> **PETUNJUK**
Tuliskan lanjutan kutipan tentang peristiwa G30S/PKI di bawah ini, dimulai sesudah kalimat terakhirnya.

> **KUTIPAN TEKS**
<<<<
Detik-detik G30S/PKI: Fakta, Bukan Narasi
Pukul 03.15 dini hari itu, tujuh tim pasukan Pengawal Presiden (Cakrabirawa) bergerak dari markas mereka di Lubang Buaya, Halim Perdanakusuma. Komandan operasi Letkol Untung Syamsuri, wakilnya Mayor M. Thahir, koordinator lapangan Kolonel Abdul Latief. Daftar target telah disetujui Biro Khusus PKI pimpinan Sjam Kamaruzaman: Jenderal A.H. Nasution (target utama), Jenderal Ahmad Yani, Mayjen M.T. Haryono, Mayjen S. Parman, Mayjen D.I. Pandjaitan, Brigjen Sutoyo Siswomiharjo, serta Brigjen Donald Isaac Panjaitan.
Hasilnya tragis. Enam jenderal dan satu perwira muda, Letda Pierre Tendean, diculik, disiksa, lalu dibunuh. Jenazah mereka dibuang ke sumur tua berdiameter hanya 70 sentimeter yang kemudian dikenal sebagai Sumur Lubang Buaya. Jenderal Nasution berhasil meloloskan diri dengan melompat tembok, tetapi putrinya yang baru berusia lima tahun, Ade Irma Suryani, tewas tertembak.
Pukul 07.15 pagi 1 Oktober 1965, Radio RRI menyiarkan pengumuman “Dewan Revolusi” yang dipimpin Letkol Untung. Isinya: Presiden Soekarno sakit, dibentuk Dewan Revolusi untuk “melindungi Presiden”, dan semua pangkat di atas letnan kolonel dibekukan. PKI secara terbuka mendukung lewat Harian Rakjat dan radio Gelora Pemuda Indonesia.
>>>>
> **DATA TERSEDIA**
<<<<
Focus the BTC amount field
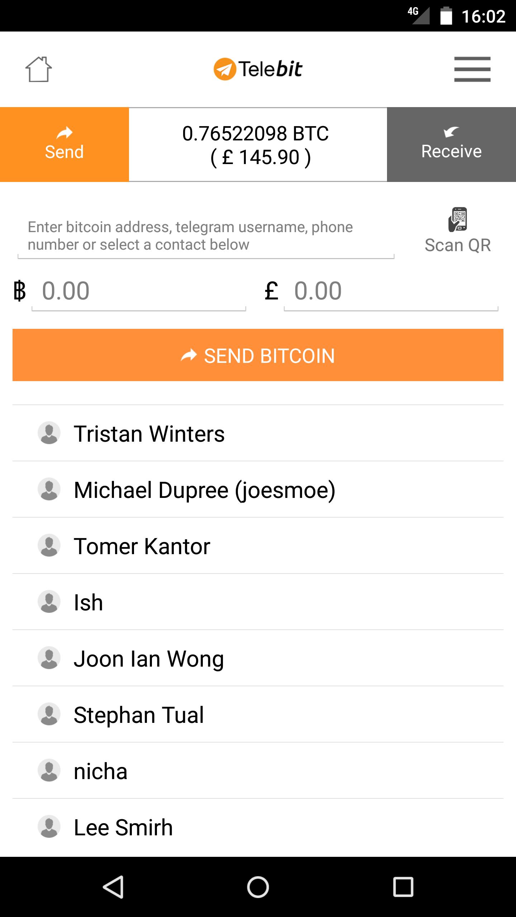516x917 pixels. coord(139,291)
>>>>
> **HASIL LATIHAN**
Peran Soekarno: Dokumen Rahasia yang Kini Terbuka
Dokumen Cornell Paper tahun 1966—yang dideklasifikasi CIA pada 2017—mencatat, pukul 04.00 dini hari Soekarno sudah berada di rumah Dewi Sukarnoputri di Grogol, lalu dipindahkan ke Halim atas saran Panglima AURI Omar Dhani. Di Halim, Soekarno bertemu D.N. Aidit, Njoto, dan Untung sekitar pukul 09.00. Ketika Mayor Udara Suyono meminta perintah untuk menumpas pemberontak, Soekarno justru berkata: “Jangan pakai kekerasan, cari jalan damai.”
Kesaksian Kolonel Abdul Latief kepada Benny Subianto tahun 1999 bahkan lebih gamblang: “Saya melapor langsung ke Soekarno di Halim. Saya bilang kami sudah tangkap Dewan Jenderal, tinggal Bapak kasih perintah. Soekarno diam saja, lalu bilang nanti sore kita bicara lagi di Istana Bogor.” Sore harinya, Soekarno malah pergi ke rumah Ratna Sari Dewi.
Reaksi Soeharto: 18 Jam yang Mengubah Sejarah
Pukul 04.30 pagi 1 Oktober 1965, Mayor Jenderal Soeharto—saat itu Pangkostrad—terbangun karena telepon tetangga: “Pak Yani diculik!” Dalam waktu kurang dari sehari, ia melakukan serangkaian langkah cepat:
- Pukul 06.00 mengambil alih komando Angkatan Darat karena Panglima AD hilang.
- Pukul 11.00 mengirim Brigade I Kostrad (RPKAD) pimpinan Sarwo Edhie ke Halim.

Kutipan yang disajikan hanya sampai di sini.